You are viewing a plain text version of this content. The canonical link for it is here.
Posted to user@lucenenet.apache.org by Ram <ra...@datamatics.com> on 2010/03/19 07:18:38 UTC

Index was outside the bounds of the array. for Large File

Hi,
 
I am trying to index large data having many files using following code 
 
if (fileName.EndsWith(".txt"))

{

try

{

StreamReader fstr_in = new StreamReader(folderName + "\\" + fileName);

String line = null;

int counter = 0;

while ((line = fstr_in.ReadLine()) != null)

{

try

{

counter++;

String[] details = extractDetailsFromLine(line);

String paragraph = details[0];

String coords = details[1];

Lucene.Net.Documents.Document doc = new Document();

String name = fileName.Replace(".txt","");

String[] firstname = name.Split(new char[] { '_' });

String tifName = firstname[0] + ".tif";

//doc.Add(Field.UnStored("filename", folderName + "\\" + tifName,
Lucene.Net.Documents.Field.Store.YES, Lucene.Net.Documents.Field.Index.NO));

//doc.Add(Field.keyword("paragraph", paragraph,
Lucene.Net.Documents.Field.Store.YES,
Lucene.Net.Documents.Field.Index.TOKENIZED));

//doc.Add(Field.Text("coords", coords, Lucene.Net.Documents.Field.Store.YES,
Field.Index.NO));

doc.Add(new Lucene.Net.Documents.Field("filename", folderName + "\\" +
tifName, Lucene.Net.Documents.Field.Store.YES,
Lucene.Net.Documents.Field.Index.NO));

doc.Add(new Lucene.Net.Documents.Field("paragraph", paragraph,
Lucene.Net.Documents.Field.Store.NO,
Lucene.Net.Documents.Field.Index.TOKENIZED));

doc.Add(new Lucene.Net.Documents.Field("coords", coords,
Lucene.Net.Documents.Field.Store.YES, Field.Index.NO));

writer.AddDocument(doc);  // Throws exception

}

catch (System.IO.IOException ex) { }

}

}

catch (System.IO.IOException ex)

{

}

}

 

 

However Lucene throws an exception while indexing :

The exception is Index was outside the bounds of the array.
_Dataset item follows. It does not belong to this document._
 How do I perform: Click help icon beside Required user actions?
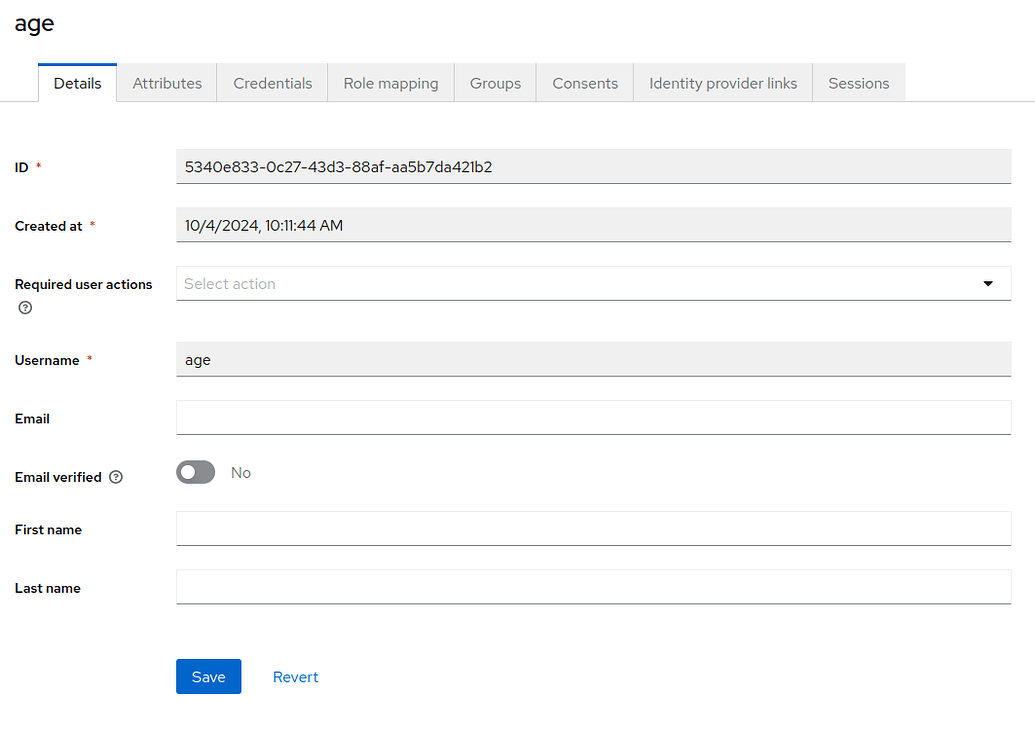point(25,308)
Current DocCount is 178723

STACK TRACE

at Lucene.Net.Index.DocumentsWriter.Abort(AbortException ae)\r\n   at
Lucene.Net.Index.DocumentsWriter.UpdateDocument(Document doc, Analyzer
analyzer, Term delTerm)\r\n   at
Lucene.Net.Index.DocumentsWriter.AddDocument(Document doc, Analyzer
analyzer)\r\n   at Lucene.Net.Index.IndexWriter.AddDocument(Document doc,
Analyzer analyzer)\r\n   at
Lucene.Net.Index.IndexWriter.AddDocument(Document doc)\r\n   at
Default2.indexDoc(IndexWriter writer, String folderName, String fileName) in
d:\\RamThakur\\lucene_related\\luceneExample\\Default2.aspx.cs:line 120\r\n
at Default2.indexFolder(String folder, String indexDir) in
d:\\RamThakur\\lucene_related\\luceneExample\\Default2.aspx.cs:line 69\r\n
at Default2.btnIndex_Click(Object sender, EventArgs e) in
d:\\RamThakur\\lucene_related\\luceneExample\\Default2.aspx.cs:line 33\r\n
at System.Web.UI.WebControls.Button.OnClick(EventArgs e)\r\n   at
System.Web.UI.WebControls.Button.RaisePostBackEvent(String
eventArgument)\r\n   at
System.Web.UI.WebControls.Button.System.Web.UI.IPostBackEventHandler.RaisePo
stBackEvent(String eventArgument)\r\n   at
System.Web.UI.Page.RaisePostBackEvent(IPostBackEventHandler sourceControl,
String eventArgument)\r\n   at
System.Web.UI.Page.RaisePostBackEvent(NameValueCollection postData)\r\n   at
System.Web.UI.Page.ProcessRequestMain(Boolean includeStagesBeforeAsyncPoint,
Boolean includeStagesAfterAsyncPoint)

 

Any help in this regard is highly appreciated.

 

Thanks and Regards,
Ram K. Singh
Datamatics Global Services Limited
PE-Cell| Knowledge Centre , Andheri (East) | Mumbai 400 093.
Email  ram.singh@datamatics.com | | Tel : +91 22 6102 0116 | Mobile: +91
9869 74 9107 

 

 

 


Disclaimer: The information contained in this e-mail and attachments if any are privileged and confidential and are intended for the individual(s) or entity(ies) named in this e-mail. If the reader or recipient is not the intended recipient, or employee or agent responsible for delivering to the intended recipient, you are hereby notified that dissemination, distribution or copying of this communication or attachments thereof is strictly prohibited. IF YOU RECEIVE this communication in error, please immediately notify the sender and return the original message.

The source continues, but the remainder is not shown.